**TASK OBJECTIVE**
Copy the data below word for word, starting with the line that contains "The width and" and going on through the line that contains "(248, 361).". Leave out the pictures.

(Stored items)
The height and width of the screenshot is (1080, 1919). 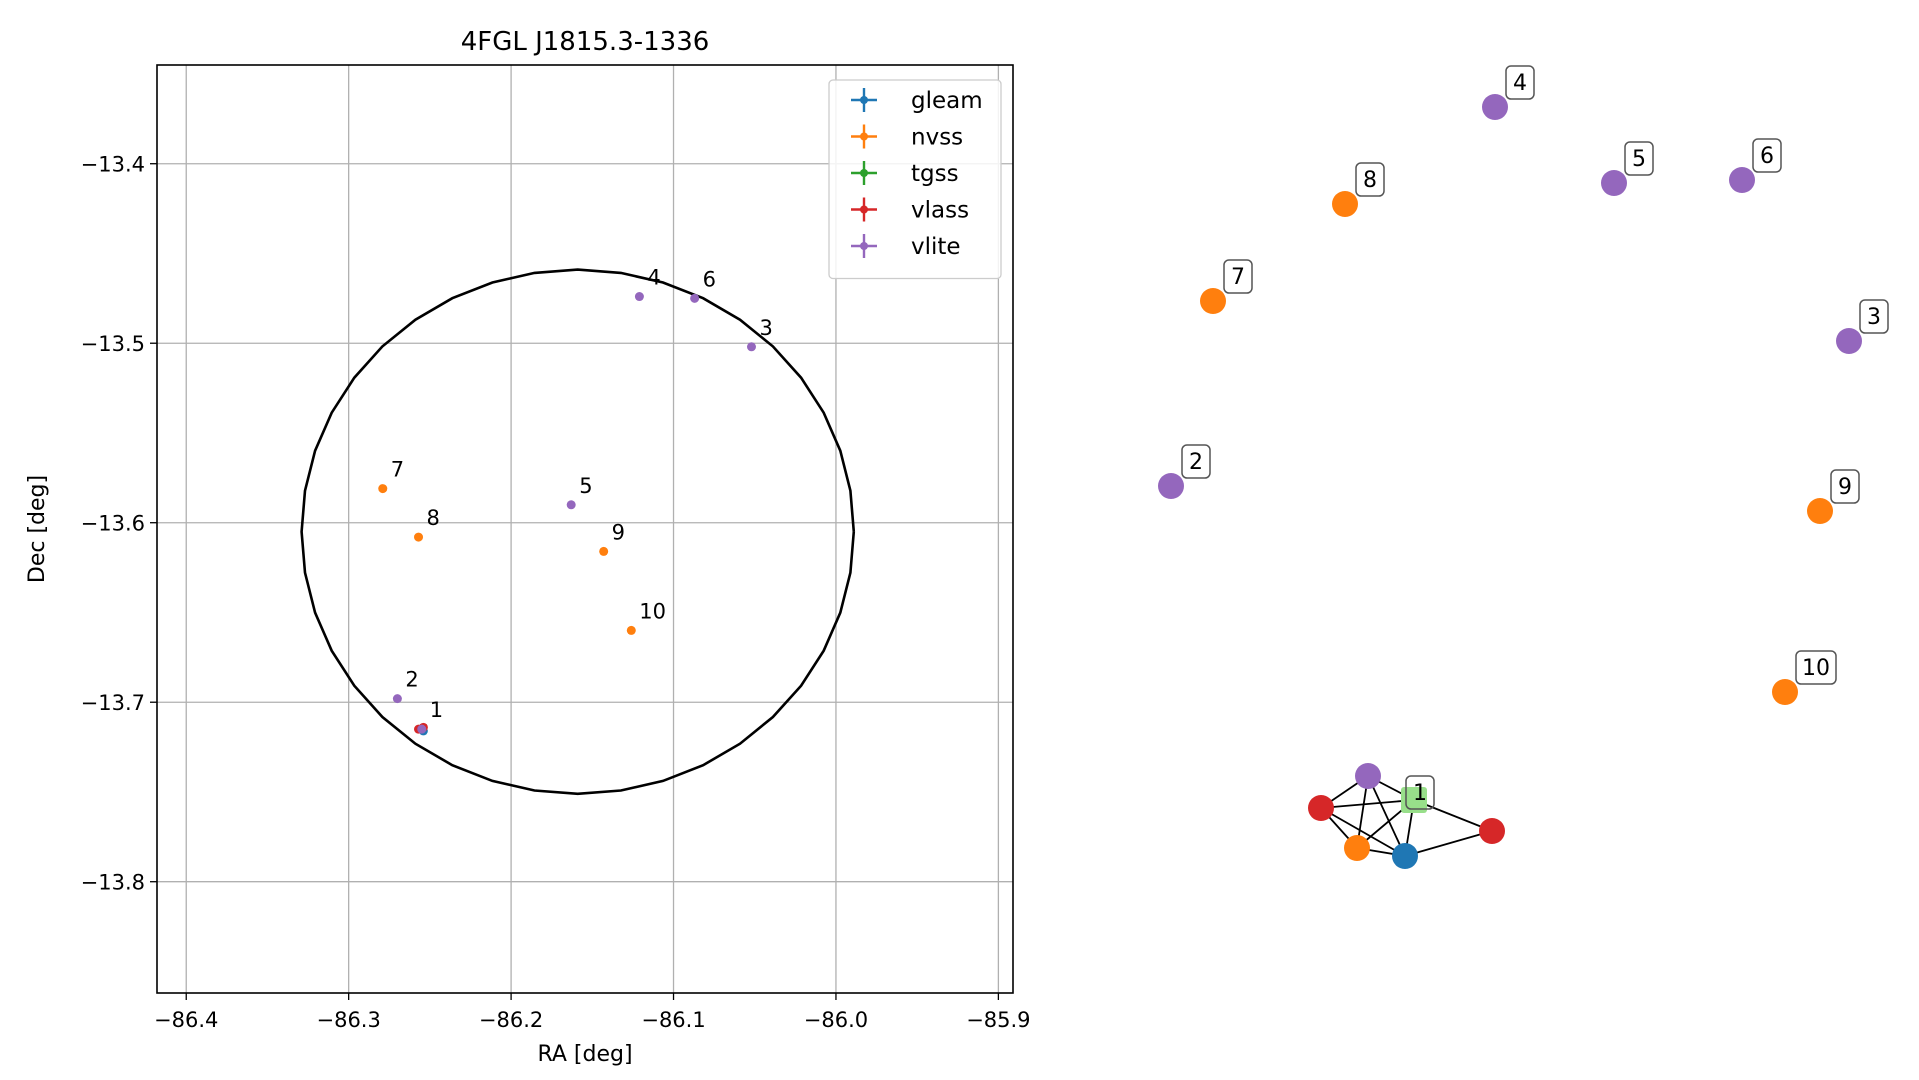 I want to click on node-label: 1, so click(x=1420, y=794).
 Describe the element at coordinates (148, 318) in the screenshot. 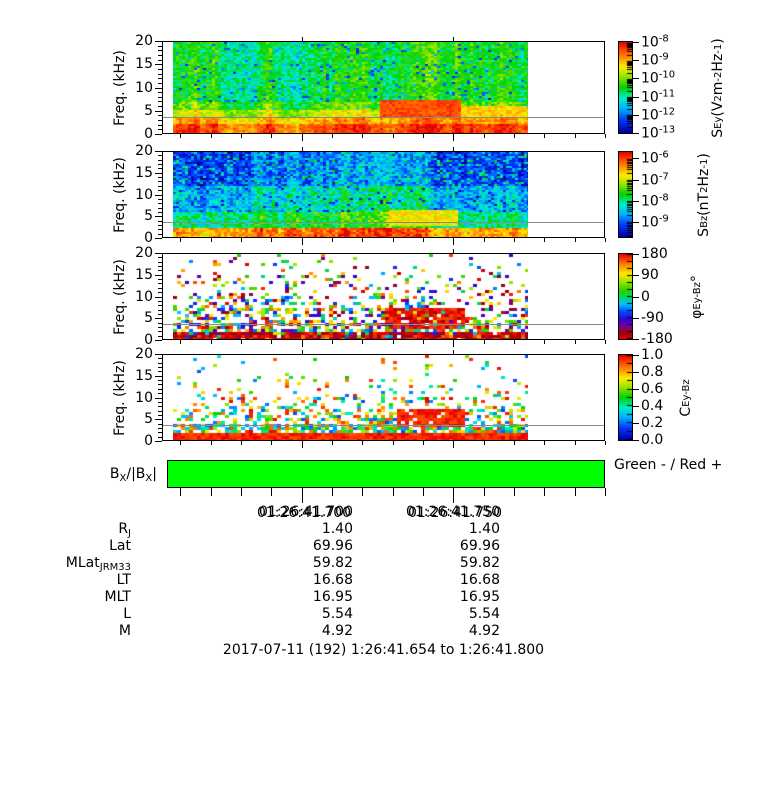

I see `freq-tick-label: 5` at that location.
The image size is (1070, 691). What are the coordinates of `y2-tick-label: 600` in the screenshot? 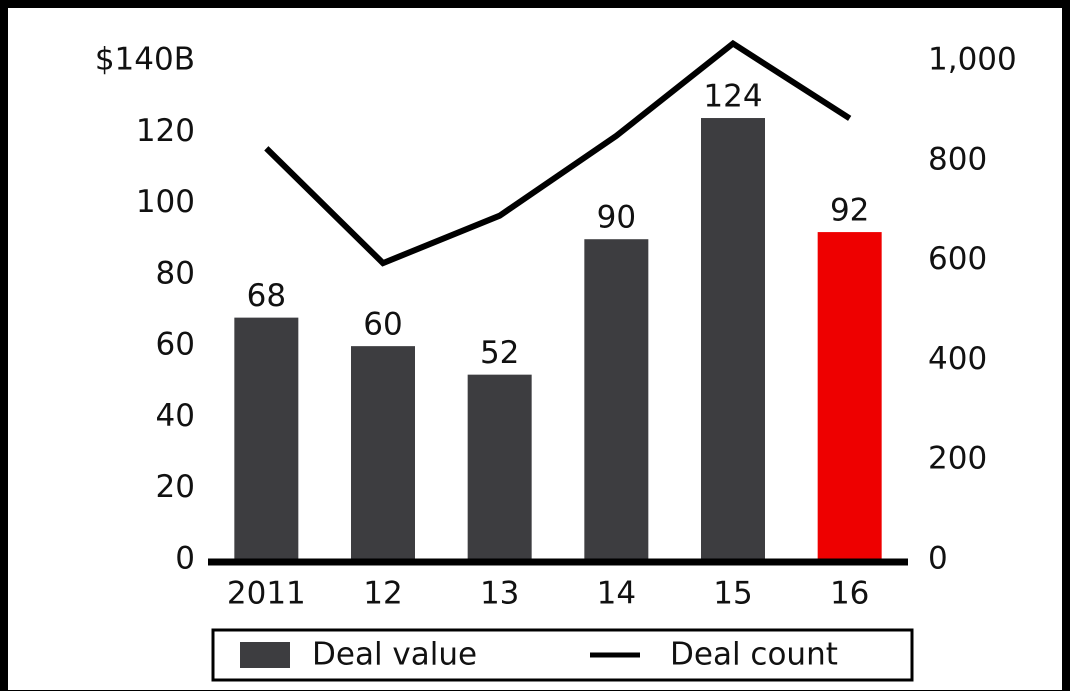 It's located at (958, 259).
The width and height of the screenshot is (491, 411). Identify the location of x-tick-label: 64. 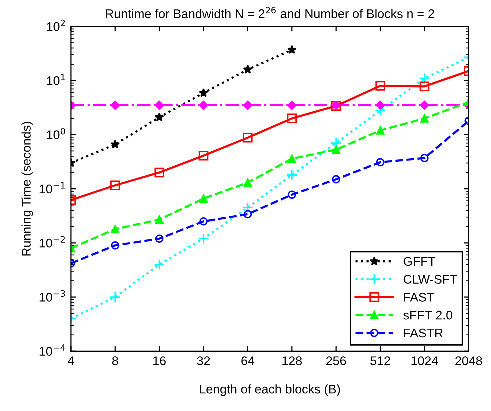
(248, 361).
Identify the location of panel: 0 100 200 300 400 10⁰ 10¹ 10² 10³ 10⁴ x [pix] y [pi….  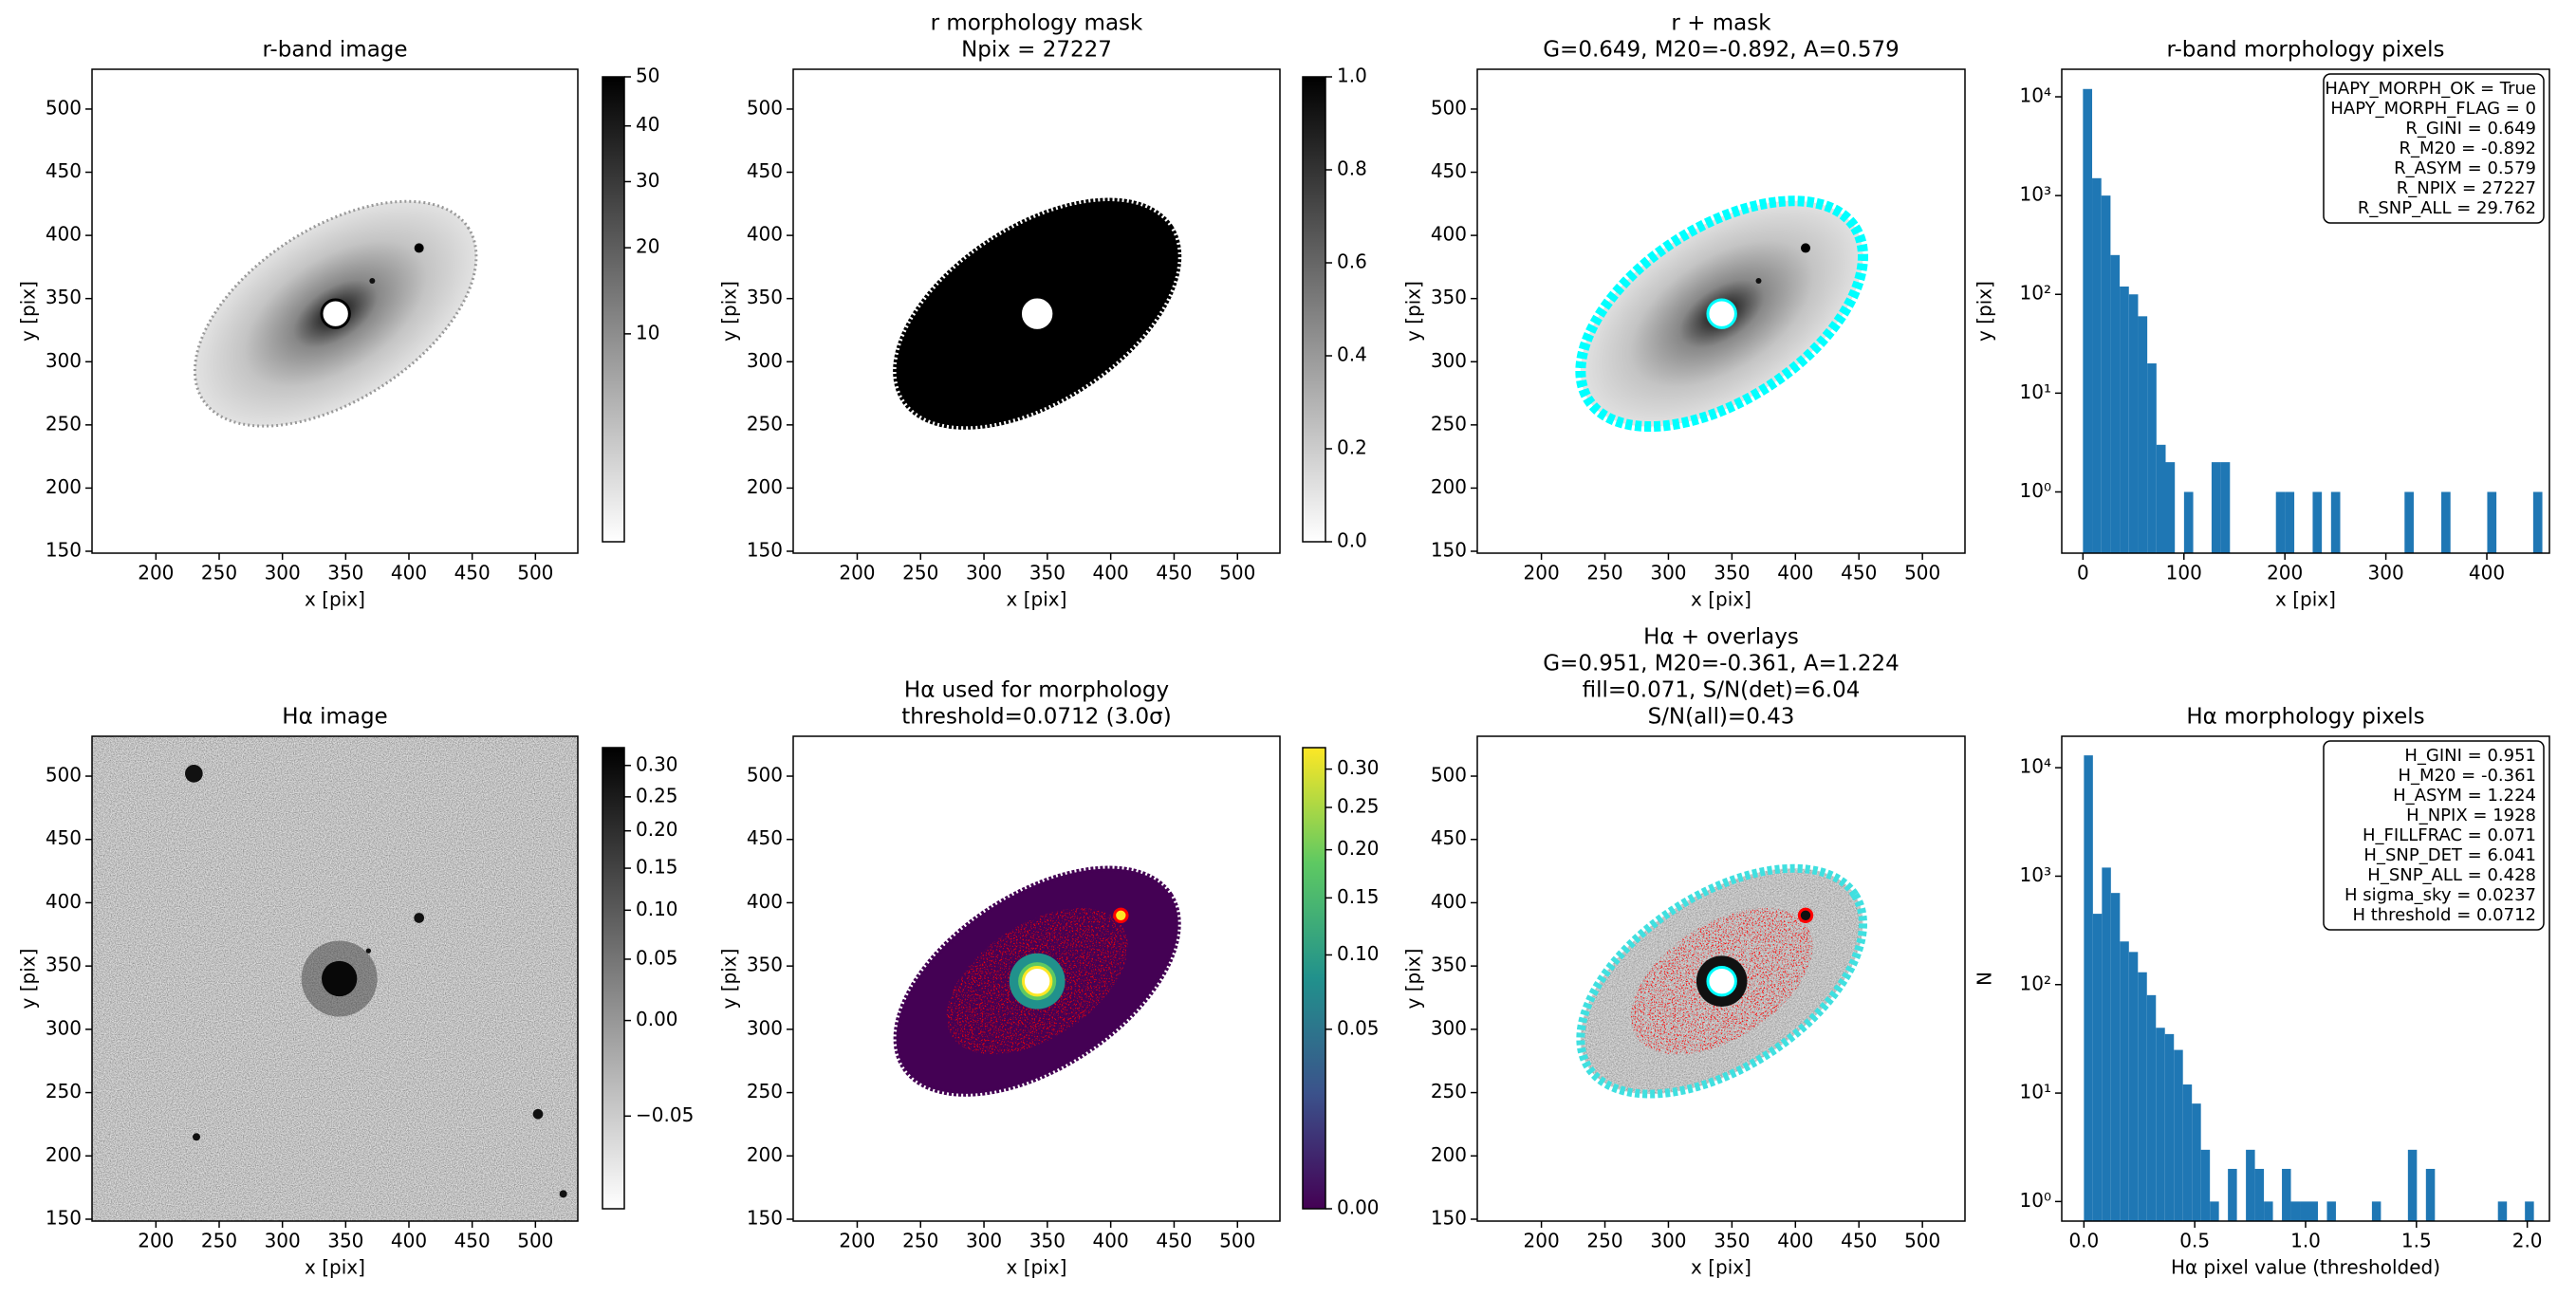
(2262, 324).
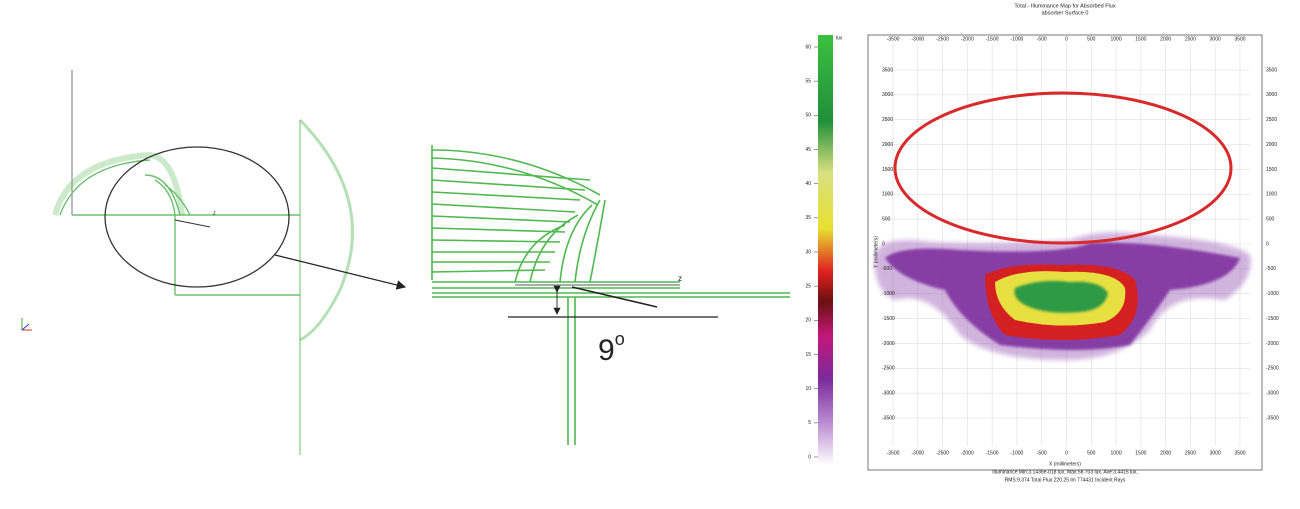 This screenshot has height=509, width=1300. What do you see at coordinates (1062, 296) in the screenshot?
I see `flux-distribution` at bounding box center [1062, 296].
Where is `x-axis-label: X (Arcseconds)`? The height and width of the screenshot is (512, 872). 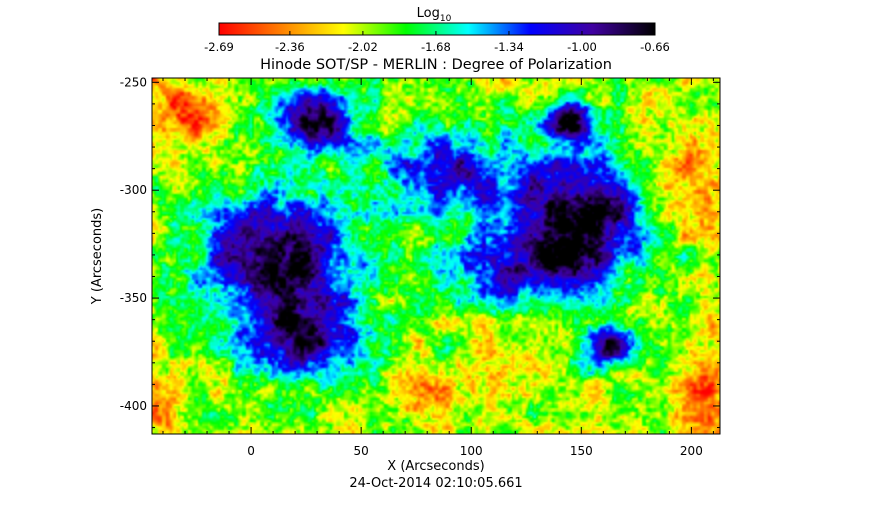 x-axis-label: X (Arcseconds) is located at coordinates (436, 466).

**RESPONSE TO THIS EXERCISE**
The width and height of the screenshot is (491, 411). Identify the location of x-tick-label: 64. 
(248, 361).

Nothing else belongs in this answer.